Oxytocin Safety Measures: A Practice Team Approach Using Evidenced-Based Medicine and Electronic Documentation

Authors


Poster Presentation

Objective

To standardize the use of a high alert medication, oxytocin, supported by evidence-based best practice in a community health labor and delivery unit.

Design

Tools, workflow, education, and electronic documentation were based on the 2008 National Institute for Child Health & Human Development fetal heart rate guidelines, the Association for Women's Health, Obstetric, and Neonatal Nurses’ guideline for cervical ripening and induction and augmentation of labor, and implementation of a conservative checklist-based protocol for oxytocin administration.

Patients/Participants

Perinatal Practice Committee: obstetricians, perinatologist, midwife, maternal child educator, obstetric TraceVue system administrator, nursing staff, director of maternal child, birthing center unit coordinator, risk management, and health system medical director.

Methods

The project took place at Freeman Health System Birthing Center, which provides perinatal care for 2,500+ births/year. A multidisciplinary team reviewed the literature and determined needs for evidenced-based protocols, revision of guidelines, staff education, and performance metrics. Leveraging the Philips OB TraceVue documentation system, staff could electronically document the checklists, assessments, and care provided. Data were mined this doesn't really make sense, maybe she meant “combined” into metrics reports to document progress of the program implementation. Creation of standardized oxytocin tools for nursing and medical staff included the following: Oxytocin Protocol Policy, Oxytocin Orders Revision, Induction/Augmentation of Labor Informed Consent, predelivery evaluation, Pre-Oxytocin Checklist, In-Use Oxytocin Checklist, and Tachysystole Algorithm. Education tools were provided for patients, and all nursing and medical staff were required to complete the Education Module. To support accurate data collection, the team created electronic documentation for Pre-Induction Checklist, Bishop Score, and In-Use Checklist, which previously were not available to the staff.

Results

Time periods (2009-2010) were similar with approximately 400 patients with gestational age greater than 39 weeks, average hours of infusion to delivery remained at 8 hours, cesarean rate of 9% to 12%, and a decrease from nine to one infant with a 5-minute Apgar score <7. The 2010 period had no admissions to the neonatal intensive care unit (NICU) with an estimated cost saving of $200,000. The incidence of tachysystole dropped from 52% to 21% for all elective inductions.
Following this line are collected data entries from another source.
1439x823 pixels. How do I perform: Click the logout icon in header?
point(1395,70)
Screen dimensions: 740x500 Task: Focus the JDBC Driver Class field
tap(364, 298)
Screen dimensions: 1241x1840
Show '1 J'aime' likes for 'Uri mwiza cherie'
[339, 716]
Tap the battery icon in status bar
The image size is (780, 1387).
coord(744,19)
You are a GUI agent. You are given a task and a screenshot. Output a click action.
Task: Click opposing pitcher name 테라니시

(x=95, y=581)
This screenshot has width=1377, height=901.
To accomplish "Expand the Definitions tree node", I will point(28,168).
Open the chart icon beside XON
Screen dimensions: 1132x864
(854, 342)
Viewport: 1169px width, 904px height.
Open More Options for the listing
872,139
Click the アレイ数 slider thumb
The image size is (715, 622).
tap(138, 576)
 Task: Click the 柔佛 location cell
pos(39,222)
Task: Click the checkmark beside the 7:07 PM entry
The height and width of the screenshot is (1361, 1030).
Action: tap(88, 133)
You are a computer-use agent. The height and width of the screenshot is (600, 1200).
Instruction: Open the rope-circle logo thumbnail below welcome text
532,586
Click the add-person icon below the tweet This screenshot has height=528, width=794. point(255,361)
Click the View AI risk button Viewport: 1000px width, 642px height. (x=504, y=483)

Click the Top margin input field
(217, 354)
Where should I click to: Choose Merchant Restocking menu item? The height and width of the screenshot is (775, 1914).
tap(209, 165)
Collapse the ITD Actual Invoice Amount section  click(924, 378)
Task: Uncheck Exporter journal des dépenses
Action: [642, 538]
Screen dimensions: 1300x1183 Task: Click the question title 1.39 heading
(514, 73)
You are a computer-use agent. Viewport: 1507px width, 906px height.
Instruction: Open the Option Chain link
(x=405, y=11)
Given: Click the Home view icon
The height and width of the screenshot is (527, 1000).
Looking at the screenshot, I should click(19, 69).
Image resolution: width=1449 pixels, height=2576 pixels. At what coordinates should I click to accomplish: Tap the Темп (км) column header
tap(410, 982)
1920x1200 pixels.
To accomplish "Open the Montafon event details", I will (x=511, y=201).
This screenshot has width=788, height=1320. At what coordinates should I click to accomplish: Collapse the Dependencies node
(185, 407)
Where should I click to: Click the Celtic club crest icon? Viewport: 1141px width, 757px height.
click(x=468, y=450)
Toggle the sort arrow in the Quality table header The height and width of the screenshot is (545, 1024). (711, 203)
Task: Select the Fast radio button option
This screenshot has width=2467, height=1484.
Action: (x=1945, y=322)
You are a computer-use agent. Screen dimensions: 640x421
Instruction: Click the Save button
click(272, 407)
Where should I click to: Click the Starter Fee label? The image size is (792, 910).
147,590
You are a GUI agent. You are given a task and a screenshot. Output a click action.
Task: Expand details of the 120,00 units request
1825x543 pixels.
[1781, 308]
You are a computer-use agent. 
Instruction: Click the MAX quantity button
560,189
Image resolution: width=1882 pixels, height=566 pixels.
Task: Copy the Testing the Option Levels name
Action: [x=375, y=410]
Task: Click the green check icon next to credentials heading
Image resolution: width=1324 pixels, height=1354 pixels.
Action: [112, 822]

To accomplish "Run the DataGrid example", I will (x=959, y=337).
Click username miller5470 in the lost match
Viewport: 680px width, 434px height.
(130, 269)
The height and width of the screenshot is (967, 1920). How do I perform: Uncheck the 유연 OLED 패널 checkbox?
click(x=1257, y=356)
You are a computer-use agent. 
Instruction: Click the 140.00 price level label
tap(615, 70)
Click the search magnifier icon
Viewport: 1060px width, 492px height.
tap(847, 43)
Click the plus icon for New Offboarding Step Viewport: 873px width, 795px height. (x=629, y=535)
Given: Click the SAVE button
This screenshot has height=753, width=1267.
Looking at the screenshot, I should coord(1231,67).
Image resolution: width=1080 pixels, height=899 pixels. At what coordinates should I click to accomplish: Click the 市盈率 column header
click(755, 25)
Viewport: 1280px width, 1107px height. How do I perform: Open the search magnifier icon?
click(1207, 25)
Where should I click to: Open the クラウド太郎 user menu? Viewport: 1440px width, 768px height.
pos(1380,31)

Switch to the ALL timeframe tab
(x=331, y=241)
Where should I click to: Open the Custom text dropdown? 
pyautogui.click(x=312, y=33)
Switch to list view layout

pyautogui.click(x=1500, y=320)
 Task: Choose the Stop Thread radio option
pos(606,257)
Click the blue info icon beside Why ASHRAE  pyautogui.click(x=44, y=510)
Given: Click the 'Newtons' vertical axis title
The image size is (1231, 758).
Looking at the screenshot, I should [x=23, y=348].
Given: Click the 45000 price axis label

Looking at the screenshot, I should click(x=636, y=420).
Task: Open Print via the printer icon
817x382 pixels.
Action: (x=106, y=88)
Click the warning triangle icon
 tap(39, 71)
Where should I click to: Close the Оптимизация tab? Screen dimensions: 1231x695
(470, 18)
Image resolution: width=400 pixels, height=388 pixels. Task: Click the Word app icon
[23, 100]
Conclusion/Implications for Nursing Practice

Following the guidelines and protocols Freeman Health demonstrated no significant increase in cesarean rate, a decrease in amount of oxytocin administration, and elimination of NICU admissions as a result of elective induction. Anecdotally, the team attributes the success to strong leadership, dedication, persistence, teamwork, a desire for learning, and the commitment of physician champions. The Freeman Health project demonstrates that using teamwork, evidence-based protocols, and electronic documentation can lead to safer patient care.